## begin Source extract

According to a second aspect of the invention, there is provided a composite material manufacturing system comprising a first tool having a first outer surface on which a substrate material within a matrix material can be deposited, a second tool having a second outer surface arranged to oppose the first outer surface, an actuator for moving the first and or second tools so as to apply a compacting pressure to the substrate and matrix materials therebetween, wherein at least one of the first or second tool comprises a plurality of individually controllable tool elements, and a controller arranged to control any, or any combination of the temperature, pressure and/or displacement of said elements so as to generate a desired profile in said impregnated substrate material.
The matrix material may be pre-dispersed throughout the substrate (i.e. prior to placement on the tool). The substrate material may be suspended within or by the matrix material. The substrate material may be impregnated, saturated, wetted, soaked or otherwise held within the matrix material. The matrix material may bind, e.g. loosely, the substrate material. The matrix material may be uncured. The matrix material may be cured or partially cured by raising the temperature of said elements.
The temperature and/or displacement of the individual tool elements may be actively controlled. The temperature and/or displacement of the individual tool elements may be controlled according to an open or closed feedback loop, with respect to time.
The plurality of tool elements may comprise an array of elements, such as, for example a two dimensional array. The array of elements may correspond to locations on the tool surface, for example so that each element corresponds to an area of the tool surface. Each element may be immediately adjacent one or more further elements of the array. Each element may be quadrilateral in section. Each element may be square or rectangular in section.
The tool elements may each have a free end which defines a portion of the shape of the tool surface. The free ends of the elements may themselves define the tool surface or else may be covered by a membrane or plate which defines the tool surface. Such a membrane or plate may comprise a thin-walled structure or may otherwise be sufficiently deformable to allow a surface profile defined by the free ends of the tool elements to be impressed upon an impregnated substrate material in the tool.

## end Source extract
## begin Provided material

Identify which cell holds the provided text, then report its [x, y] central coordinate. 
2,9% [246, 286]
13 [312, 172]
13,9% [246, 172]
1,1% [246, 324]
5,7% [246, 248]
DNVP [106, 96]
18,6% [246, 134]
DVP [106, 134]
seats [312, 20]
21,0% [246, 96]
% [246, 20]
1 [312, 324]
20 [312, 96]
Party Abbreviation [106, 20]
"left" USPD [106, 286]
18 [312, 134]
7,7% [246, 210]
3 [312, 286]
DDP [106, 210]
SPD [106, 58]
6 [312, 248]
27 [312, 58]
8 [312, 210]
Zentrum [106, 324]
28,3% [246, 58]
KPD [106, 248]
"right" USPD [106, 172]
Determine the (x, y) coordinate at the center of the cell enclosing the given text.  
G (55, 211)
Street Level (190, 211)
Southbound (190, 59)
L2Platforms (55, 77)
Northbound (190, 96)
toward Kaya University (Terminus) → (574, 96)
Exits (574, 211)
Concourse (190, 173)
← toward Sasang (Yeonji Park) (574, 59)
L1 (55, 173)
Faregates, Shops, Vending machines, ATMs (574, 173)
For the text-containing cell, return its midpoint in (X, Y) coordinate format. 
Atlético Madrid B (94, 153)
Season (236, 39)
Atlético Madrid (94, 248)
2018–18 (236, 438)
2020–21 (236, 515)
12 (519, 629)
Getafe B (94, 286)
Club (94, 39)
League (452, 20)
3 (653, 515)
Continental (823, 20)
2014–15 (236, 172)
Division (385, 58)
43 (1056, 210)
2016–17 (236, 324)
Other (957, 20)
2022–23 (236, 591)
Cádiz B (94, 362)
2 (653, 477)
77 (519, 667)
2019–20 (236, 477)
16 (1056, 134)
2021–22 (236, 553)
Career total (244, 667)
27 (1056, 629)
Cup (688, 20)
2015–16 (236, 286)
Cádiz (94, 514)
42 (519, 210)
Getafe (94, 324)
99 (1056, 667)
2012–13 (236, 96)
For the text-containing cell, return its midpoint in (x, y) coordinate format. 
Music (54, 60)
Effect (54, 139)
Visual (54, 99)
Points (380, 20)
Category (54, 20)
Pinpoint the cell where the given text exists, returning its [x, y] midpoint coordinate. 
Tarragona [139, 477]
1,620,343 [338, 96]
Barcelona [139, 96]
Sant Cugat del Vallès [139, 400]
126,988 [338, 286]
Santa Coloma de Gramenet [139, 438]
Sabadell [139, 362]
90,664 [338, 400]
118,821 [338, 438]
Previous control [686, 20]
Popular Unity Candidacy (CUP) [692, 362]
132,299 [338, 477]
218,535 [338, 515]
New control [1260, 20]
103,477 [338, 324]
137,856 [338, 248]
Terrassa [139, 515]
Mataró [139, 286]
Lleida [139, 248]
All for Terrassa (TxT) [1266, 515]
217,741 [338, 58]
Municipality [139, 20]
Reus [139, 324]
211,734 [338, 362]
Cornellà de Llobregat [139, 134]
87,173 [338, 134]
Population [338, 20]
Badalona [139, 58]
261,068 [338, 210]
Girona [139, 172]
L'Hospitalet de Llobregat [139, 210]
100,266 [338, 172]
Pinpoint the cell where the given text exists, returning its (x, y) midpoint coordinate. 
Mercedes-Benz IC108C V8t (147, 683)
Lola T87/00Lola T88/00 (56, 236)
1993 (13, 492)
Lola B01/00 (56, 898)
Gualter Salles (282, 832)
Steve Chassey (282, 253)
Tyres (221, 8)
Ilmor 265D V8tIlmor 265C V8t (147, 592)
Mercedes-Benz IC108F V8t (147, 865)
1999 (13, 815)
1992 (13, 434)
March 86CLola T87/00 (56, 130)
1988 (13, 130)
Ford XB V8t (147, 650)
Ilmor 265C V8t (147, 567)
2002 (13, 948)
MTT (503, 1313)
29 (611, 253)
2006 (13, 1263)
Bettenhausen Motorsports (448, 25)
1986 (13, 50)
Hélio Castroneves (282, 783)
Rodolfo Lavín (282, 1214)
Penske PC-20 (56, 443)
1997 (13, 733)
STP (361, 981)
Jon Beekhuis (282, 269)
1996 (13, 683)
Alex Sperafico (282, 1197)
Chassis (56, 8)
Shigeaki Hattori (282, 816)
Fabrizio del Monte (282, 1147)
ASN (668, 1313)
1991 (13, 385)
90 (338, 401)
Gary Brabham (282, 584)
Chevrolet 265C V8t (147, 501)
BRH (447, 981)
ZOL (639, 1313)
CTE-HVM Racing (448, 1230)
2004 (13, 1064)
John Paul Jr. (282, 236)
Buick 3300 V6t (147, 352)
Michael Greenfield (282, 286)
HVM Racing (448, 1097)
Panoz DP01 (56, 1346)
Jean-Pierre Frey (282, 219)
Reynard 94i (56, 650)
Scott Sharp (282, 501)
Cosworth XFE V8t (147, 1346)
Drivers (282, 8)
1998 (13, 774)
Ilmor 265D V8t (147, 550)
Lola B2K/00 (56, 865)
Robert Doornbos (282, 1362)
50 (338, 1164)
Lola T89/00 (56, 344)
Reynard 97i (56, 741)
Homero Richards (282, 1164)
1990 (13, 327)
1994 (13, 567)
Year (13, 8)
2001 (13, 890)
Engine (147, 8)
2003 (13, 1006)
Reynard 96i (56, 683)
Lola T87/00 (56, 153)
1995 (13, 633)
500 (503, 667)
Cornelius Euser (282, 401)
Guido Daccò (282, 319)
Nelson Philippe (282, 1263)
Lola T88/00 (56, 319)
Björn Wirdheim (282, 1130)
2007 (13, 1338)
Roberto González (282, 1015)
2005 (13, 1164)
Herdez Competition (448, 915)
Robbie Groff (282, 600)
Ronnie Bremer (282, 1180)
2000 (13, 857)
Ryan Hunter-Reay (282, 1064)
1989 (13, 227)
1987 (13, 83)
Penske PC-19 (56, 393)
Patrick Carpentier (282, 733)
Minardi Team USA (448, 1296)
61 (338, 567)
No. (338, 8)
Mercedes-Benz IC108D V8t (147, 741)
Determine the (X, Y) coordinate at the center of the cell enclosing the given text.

## end Provided material

Goal A -> Decide whether each statement agrees with the composite manufacturing text, and back each yes or no with the deciding words quoted from it: (i) each tool element may be square or rectangular in section; (ii) the matrix material has to be cured before it is placed on the tool; (iii) the free ends of the tool elements may be covered by a membrane or plate.
Goal B -> Copy out everything in the composite manufacturing text from "The plurality of" down to "rectangular in section.".

Exercise answer A ->
(i) Yes: "Each element may be square or rectangular in section."
(ii) No: "The matrix material may be uncured."
(iii) Yes: "may be covered by a membrane or plate which defines the tool surface"

Exercise answer B ->
The plurality of tool elements may comprise an array of elements, such as, for example a two dimensional array. The array of elements may correspond to locations on the tool surface, for example so that each element corresponds to an area of the tool surface. Each element may be immediately adjacent one or more further elements of the array. Each element may be quadrilateral in section. Each element may be square or rectangular in section.